A mission-driven person must learn to set big, audacious goals, or the mission will never truly make a difference in the real world. Small, safe targets may protect your ego, but they don’t change lives. When goals are vague or mediocre, effort becomes casual and outcomes become forgettable. You may ask, “Is it really that simple?” Not simple, but clear. The size of your goal determines the scale of your preparation, sacrifice, and focus. If you do not go all in on the opportunity before you, you will keep operating at a level that is comfortable but ultimately insignificant for the weight of your calling.

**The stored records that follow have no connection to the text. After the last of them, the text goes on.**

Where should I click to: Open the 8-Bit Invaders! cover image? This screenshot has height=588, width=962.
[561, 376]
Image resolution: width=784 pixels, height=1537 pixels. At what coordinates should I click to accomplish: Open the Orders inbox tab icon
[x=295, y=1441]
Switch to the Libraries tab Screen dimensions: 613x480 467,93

If you are not satisfied with your results so far, then it is time to re-examine your goals and the methods you are using to pursue them. Outcomes do not exist in isolation; they are the fruit of targets and systems. You can not gather one hundred members by accident. Scale is rarely accidental. If your product is to reach one thousand customers daily, that number must first exist as a defined goal. Hope is not a strategy. Your mission cannot prosper beyond the ceiling of the goals you deliberately set.

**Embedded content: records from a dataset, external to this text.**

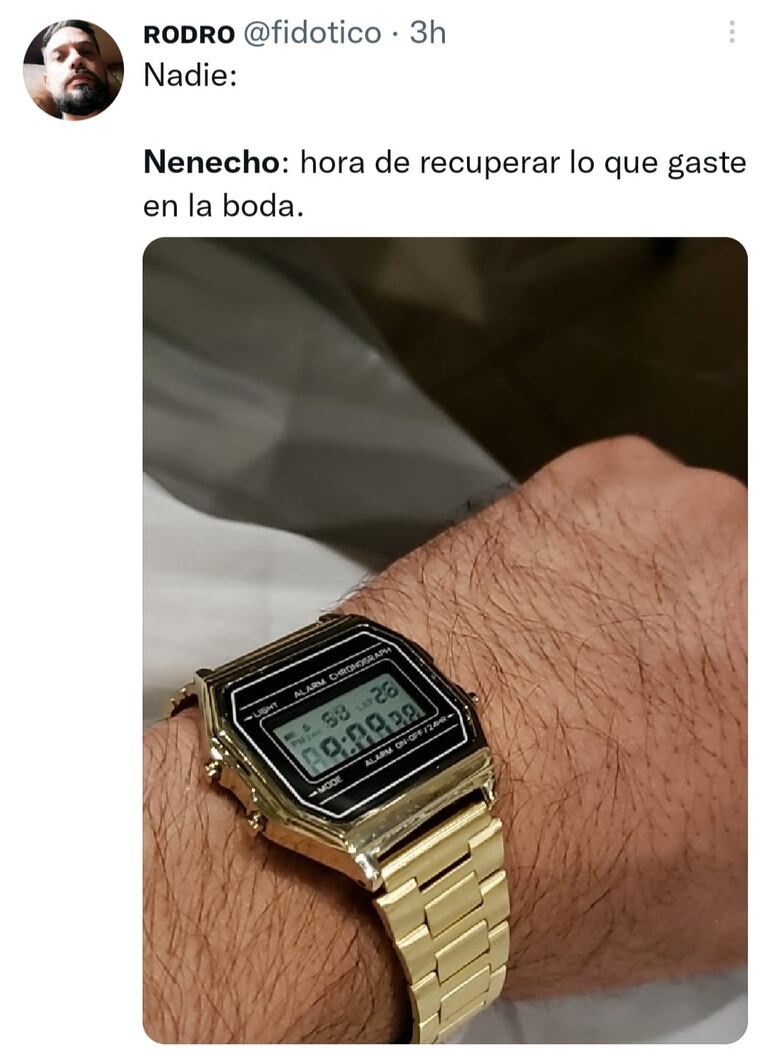Open the attached gold watch photo

point(445,640)
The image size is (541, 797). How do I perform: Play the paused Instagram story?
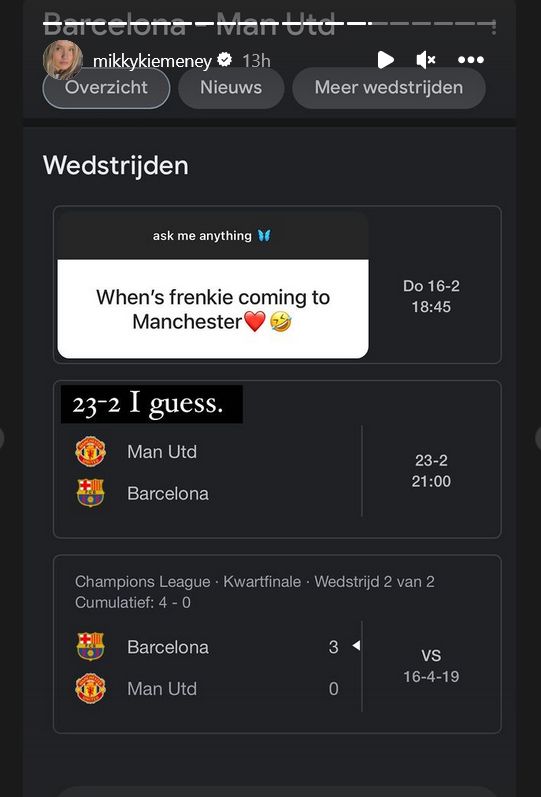point(385,60)
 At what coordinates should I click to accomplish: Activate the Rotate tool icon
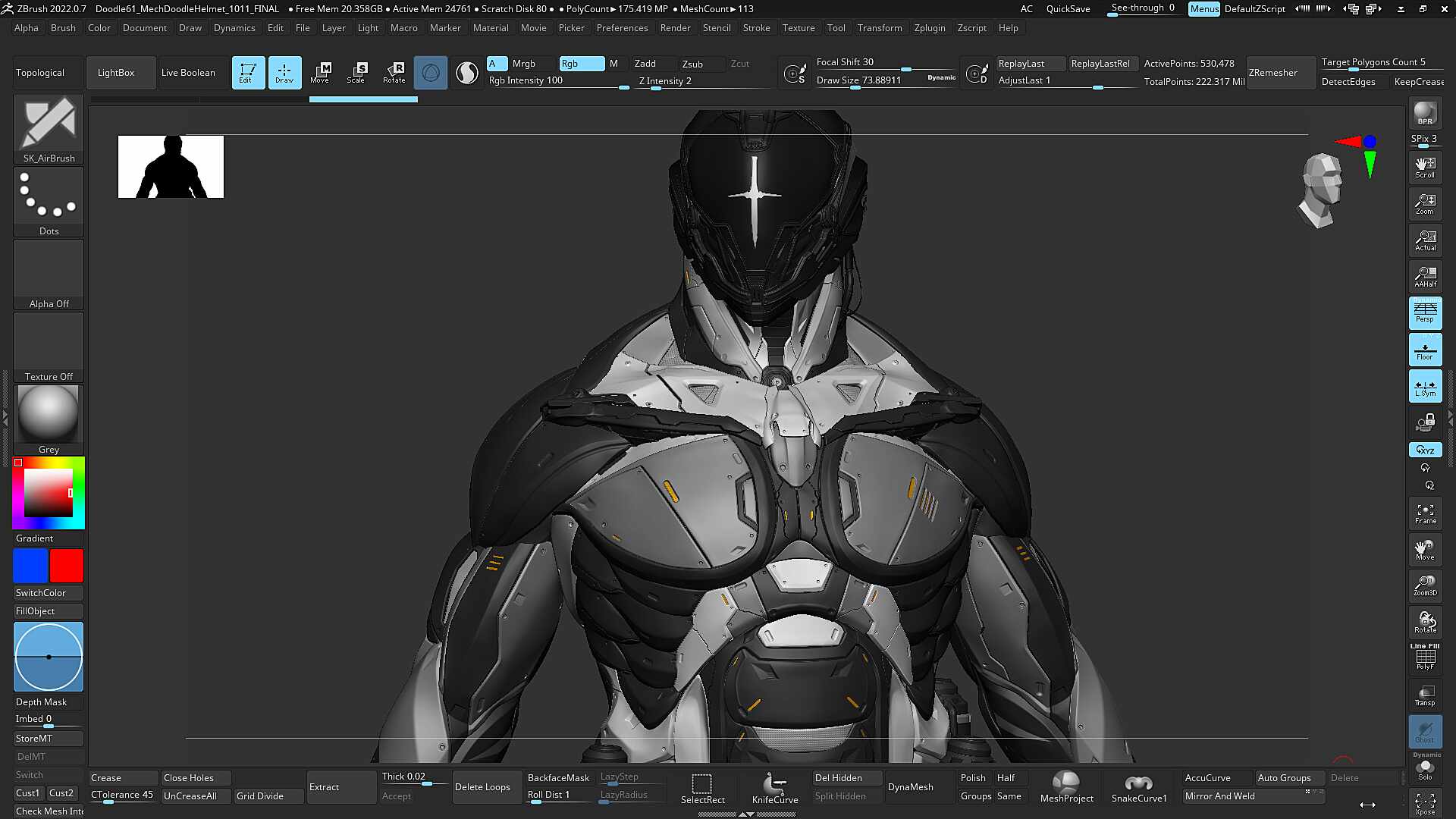pyautogui.click(x=394, y=73)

Consider the doggedness of Paul. He did not drift into impact; he planned for it. His missionary journeys across Asia Minor and Europe were not random movements but deliberate expansions of the gospel, recorded throughout Acts of the Apostles. He spoke of pressing toward the mark for the prize of the high calling in Philippians 3:14. That is ambition sanctified by purpose. He aimed high, endured hardship, and refused to settle. In the same way, you must identify the goal that stretches your faith, disciplines your focus, and transforms your mission. Once defined, pursue it relentlessly.